I may run the risk of shooting only bad weather in the countryside around my area, because of how good it looks in HDR, but I'll try to spice it up too, I promise. Here's the thing. Not even a full week in, and I'm already feeling HDR'ed out. Having to do this type of shooting, or rather, this type of post-processing is both a major time-drain and leaves me feeling unfulfilled to some degree. In my Strobist month, I spent most of the considerable time in the setups and blog posts, but now I'm spending a lot more time in the image processing stage, which is good for practice, but it feels more hollow than nailing the exposure in the camera and tweaking it just a bit afterward. The benefit is that I'm learning more about what kind of photographer I really am, which is important, since I've always wanted to shoot just about EVERYTHING, and have refused to put myself into any sort of genre box. A little direction helps. Also, I'm learning how the HDR process can add to broader topics that I do plan on spending more time with, like landscape photography in general, and also black and white.
Today's shot is all alone, even though I got a few keepers from the drive. I want to save them for another day when I need backups.

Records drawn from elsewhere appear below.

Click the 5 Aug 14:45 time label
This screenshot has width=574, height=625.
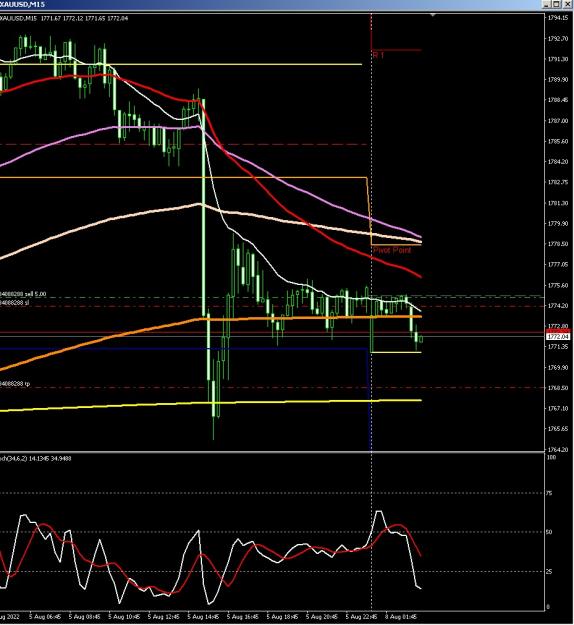[x=203, y=617]
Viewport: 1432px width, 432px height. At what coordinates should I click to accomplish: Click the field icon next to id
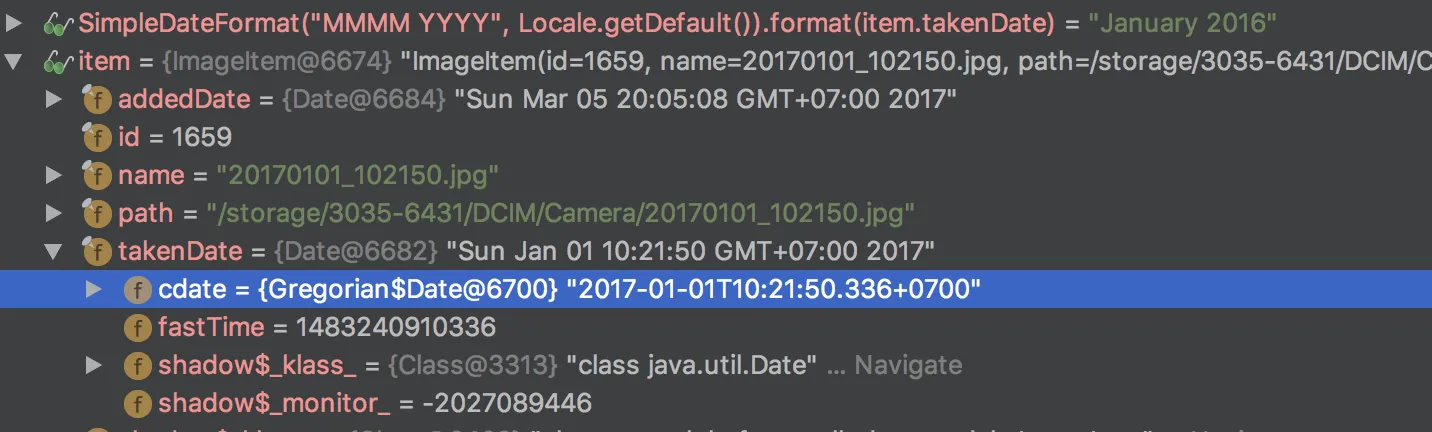[96, 137]
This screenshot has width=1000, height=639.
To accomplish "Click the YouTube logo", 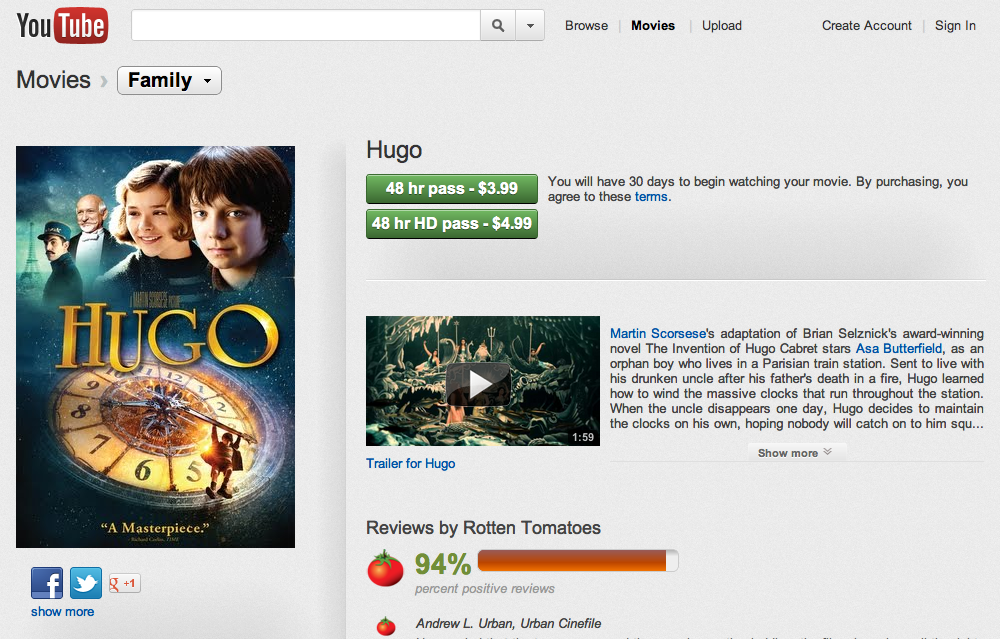I will tap(62, 26).
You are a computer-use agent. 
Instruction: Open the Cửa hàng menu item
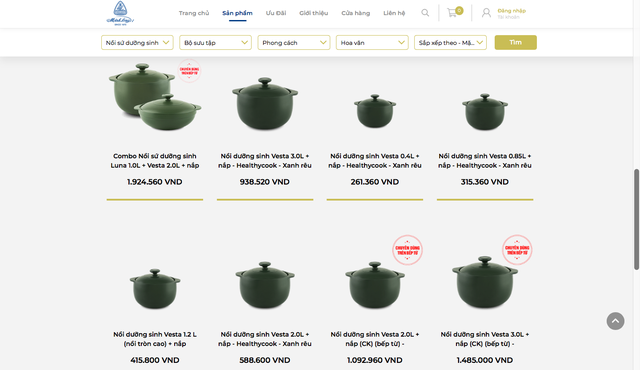(x=356, y=13)
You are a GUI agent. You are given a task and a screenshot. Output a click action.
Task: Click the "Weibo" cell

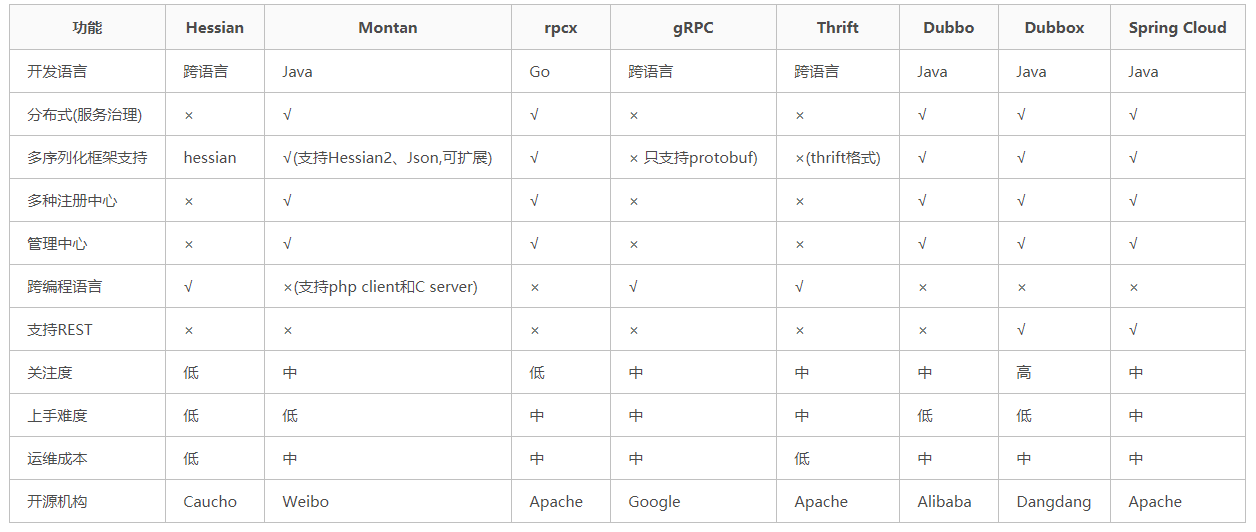pos(305,502)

Again, I resorted to a blended method of processing. The initial HDR looked good in the lower foreground, but the clouds were moving so fast that the software couldn't reconcile the movement between the frames, even though they were shot within seconds of each other. This one is HDR processed in the lower half, but combined with one of the metered exposures in the top half to capture the clouds without movement.
Ok, one more, what the hell.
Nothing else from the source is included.